Be careful loosening spam policies to “fix” delivery. Releasing a genuinely malicious message or over-allowing a domain trades a delivery complaint for a security risk. Release what’s clearly legitimate and tune policies deliberately.
Step 6: Mailbox full or restricted
When it’s one user not receiving, check the mailbox itself.
Connect-ExchangeOnline
# Current size and quota status for the mailbox
Get-MailboxStatistics -Identity [email protected] |
Select-Object DisplayName, TotalItemSize, StorageLimitStatus
# Quota settings on the mailbox
Get-Mailbox -Identity [email protected] |
Select-Object ProhibitSendReceiveQuota, IssueWarningQuota
If the mailbox is over quota, Exchange Online stops accepting new mail and senders get an NDR. Free up space, raise the quota if the plan allows, or enable an archive. A user who can receive but not send may have hit a sending limit or been restricted for suspected spam — check the restricted users list in the Defender portal and the mailbox’s send status.
Step 7: Connector issues
Connectors control mail flow between Exchange Online and external systems — an on-premises server, a third-party filtering service, or a partner organization. A misconfigured connector can break a specific mail path while everything else works.
- In the Exchange admin center, go to Mail flow → Connectors.
- Review inbound and outbound connectors. Check the smart host, the certificate or domain restrictions, and whether the connector is even still needed.
- Use the connector’s validation option to send a test message through it.
Connectors are the usual cause when mail to or from one specific external domain or system fails while general internet mail is fine. A stale connector left over from a migration or an old filtering vendor is a frequent offender — if the service it pointed at is gone, the connector may be sending mail into a black hole.

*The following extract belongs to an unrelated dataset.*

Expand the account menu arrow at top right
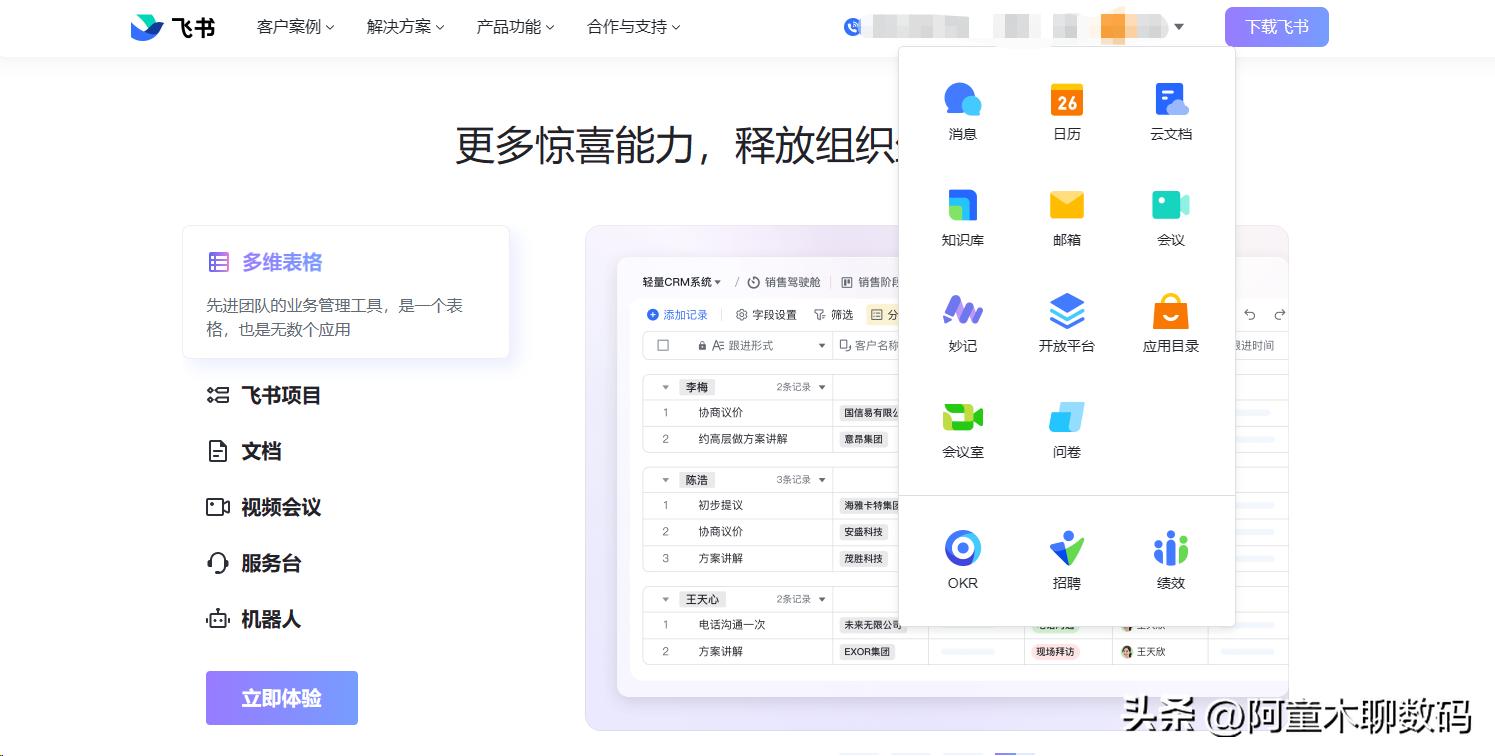 [x=1179, y=27]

The fast path under pressure
When mail is down and people are waiting, run this order:
- Service health — rule out a Microsoft outage.
- Message trace the affected message — read the status.
- Scope it — one user, one domain, or everyone.
- DNS (MX/SPF) for tenant-wide or outbound rejection issues.
- Mail flow rules if the trace shows a rule acted on the message.
- Quarantine if the trace says Quarantined or Filtered.
- Mailbox quota / restrictions for single-user receive or send failures.
- Connectors if it’s isolated to one external system or domain.
Most problems resolve by step 2 or 3 — the trace status almost always tells you which later step to jump to.
Wrapping up
When Microsoft 365 mail stops, resist the urge to start changing settings. Scope the problem first, check service health, and run a message trace — those three steps turn a vague “email is broken” into a specific, fixable cause. From there the path is clear: DNS for tenant-wide issues, rules and quarantine for filtered mail, quotas and forwarding for single mailboxes, and connectors for one-off external paths.
Keep the message trace habit. It’s the difference between guessing and knowing, and it’s the one tool that tells you whether a message ever reached the mailbox at all.